▸ **Énoncé**:
Dans le texte sur Spielberg et les films Indiana Jones, recopiez le passage situé entre « En revenant à » et « éprouvé Steven Spielberg. », bornes incluses, en substituant « metteur en scène » à « cinéaste ».

▸ **Texte source**:

....................

Au début des années 80,
le réalisateur sort en effet de trois tournages à problèmes,
dont le dernier s'est soldé par un énorme bide dans les salles américaines.
Quand il signe pour Indiana Jones,
Spielberg entend surtout prouver aux studios qu'il est capable de tourner à l'économie,
sans dépassements de calendrier ni de budget …
tout en pétant le box-office au final.
Même topo pour Indiana Jones et La dernière croisade,
qui intervient après deux films sérieux, où Spielberg a perdu une partie de son public
sans pour autant être adoubé par l'intelligentsia du cinéma.
En revenant à une formule qui a fait ses preuves,
le cinéaste retrouve sans trop se fouler sa position de moneymaker n°1 d'Hollywood.
Le royaume du crâne de cristal arrive quant à lui dans la foulée d'un film très personnel,
qui a apparemment pas mal éprouvé Steven Spielberg.
Celui-ci en parle d'ailleurs comme d'un “dessert sucré”
après les “épices amères” de Munich.
Le Temple maudit s'inscrit dans cette même logique récréative
puisqu'il suit deux films très marquants pour le réalisateur.

....................

▸ **Données fournies**:
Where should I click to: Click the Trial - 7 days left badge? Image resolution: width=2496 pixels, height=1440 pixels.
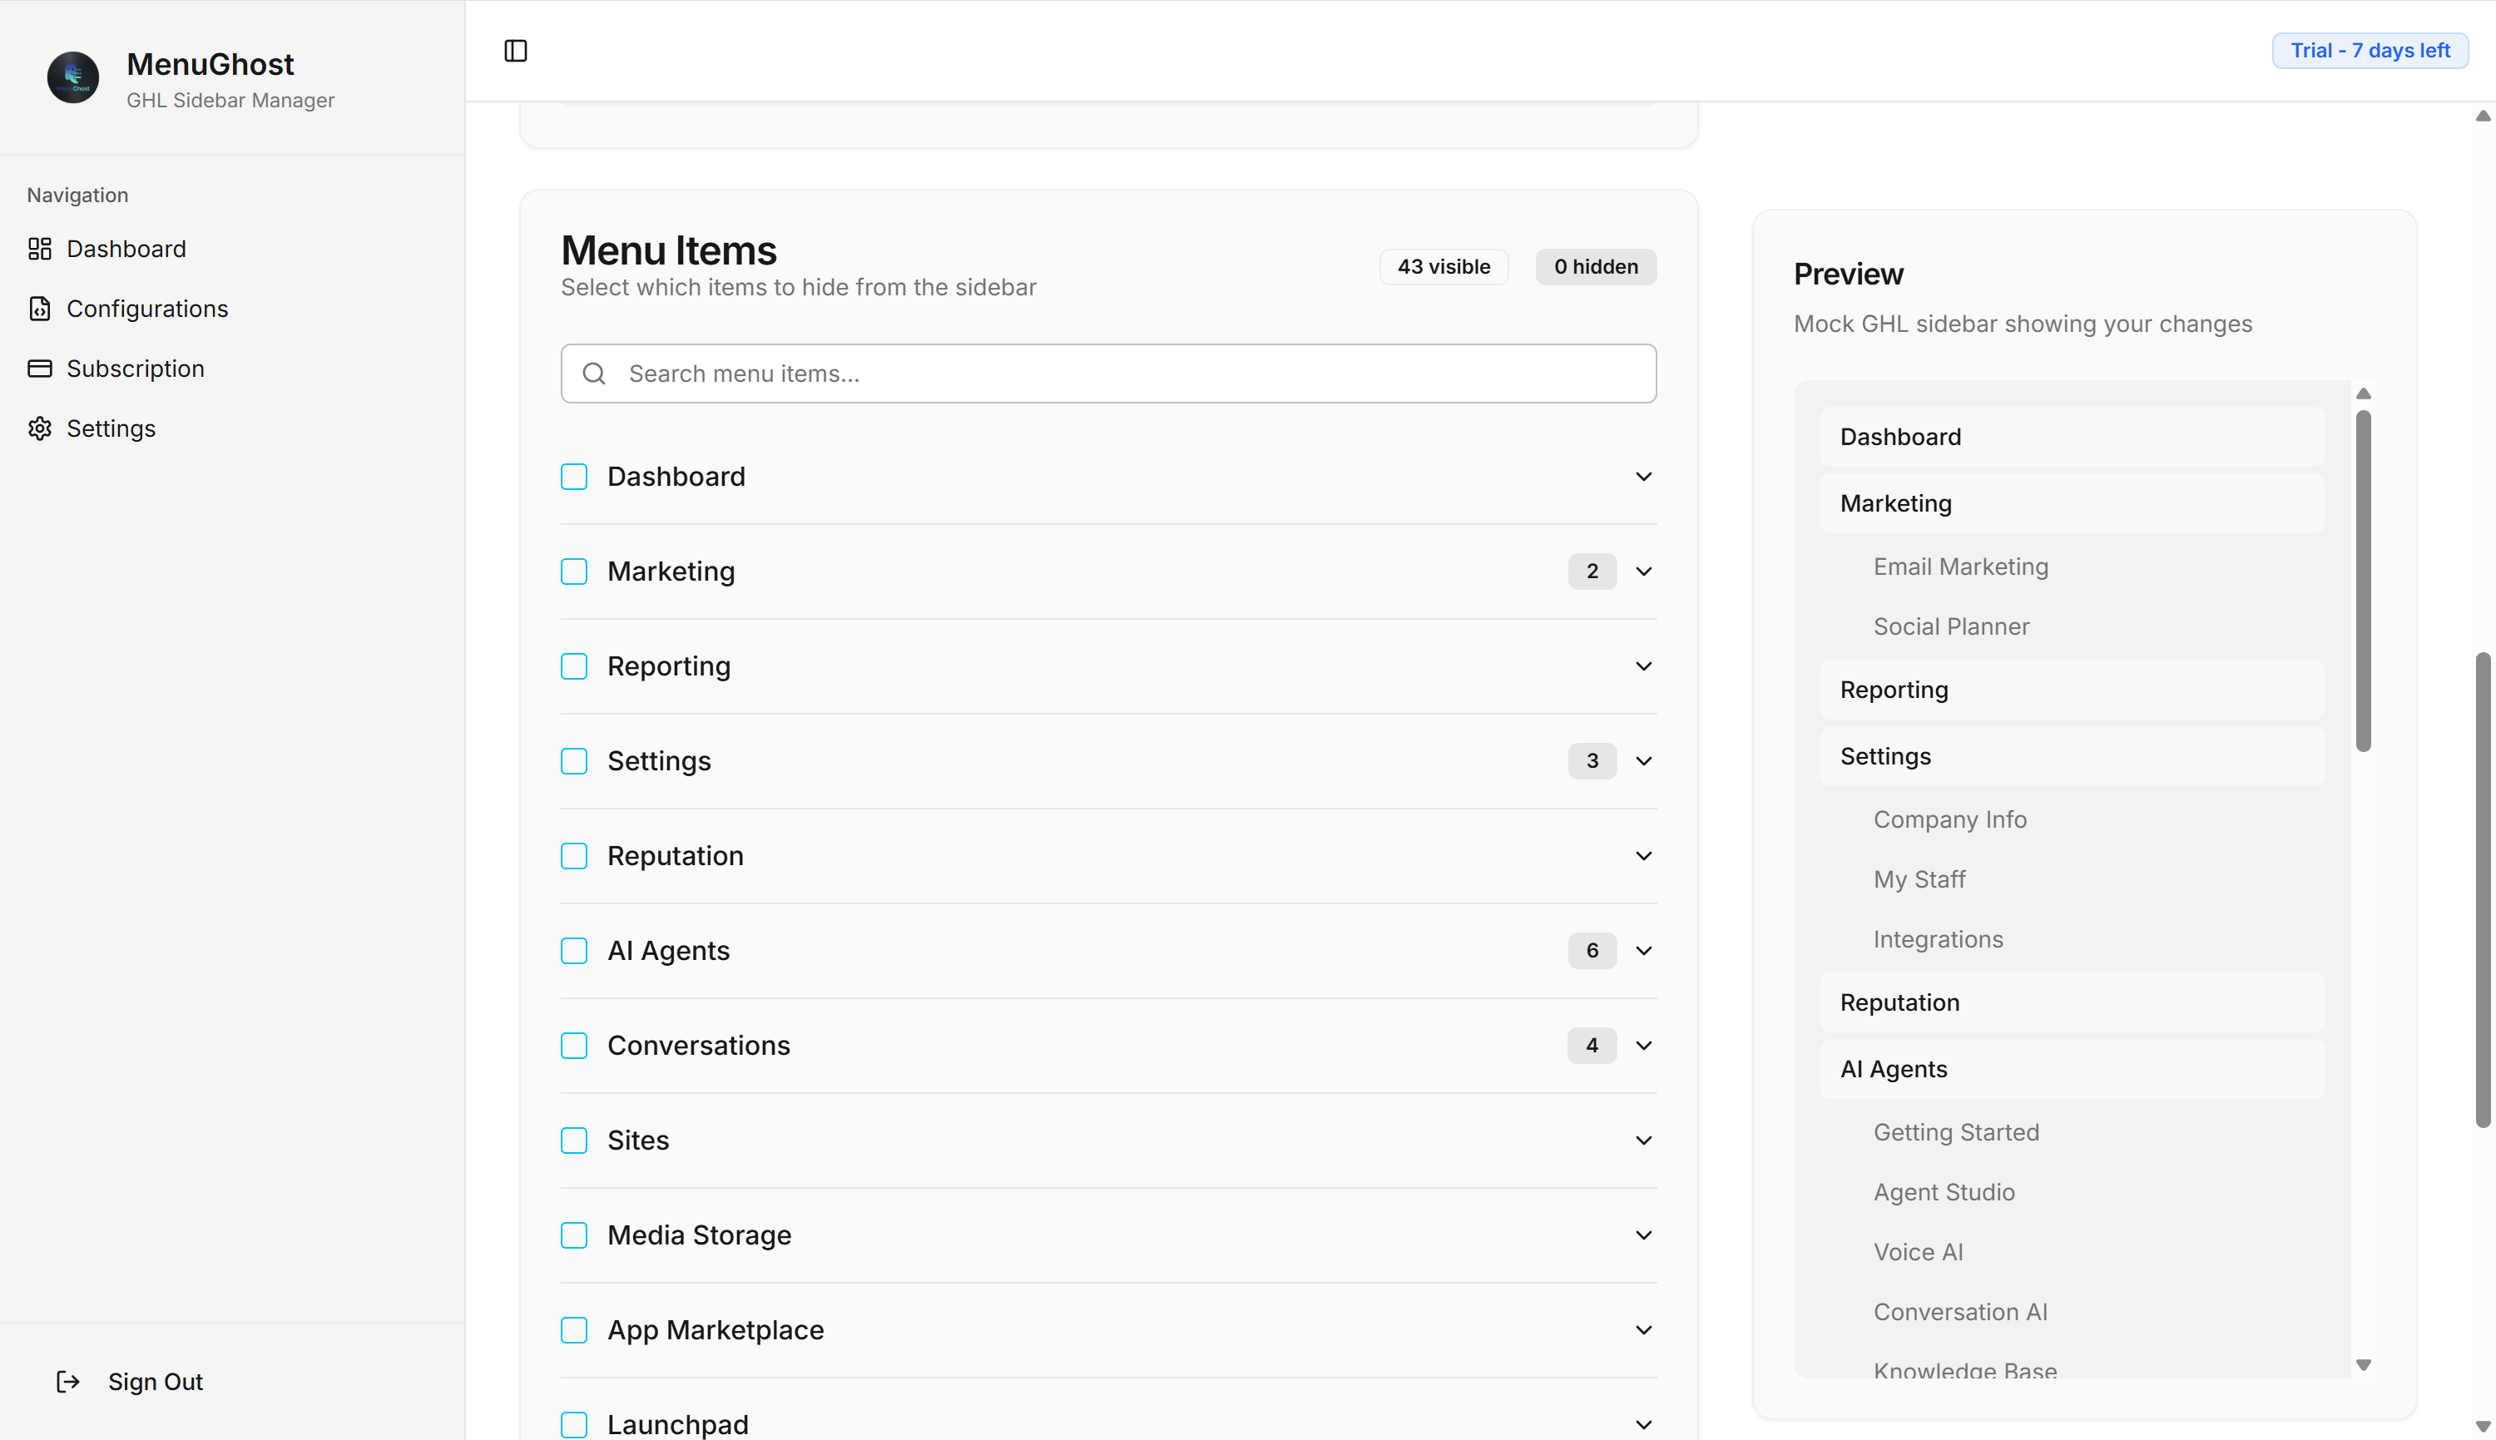point(2369,49)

....................

▸ **Résultat ci-dessous**:
En revenant à une formule qui a fait ses preuves,
le metteur en scène retrouve sans trop se fouler sa position de moneymaker n°1 d'Hollywood.
Le royaume du crâne de cristal arrive quant à lui dans la foulée d'un film très personnel,
qui a apparemment pas mal éprouvé Steven Spielberg.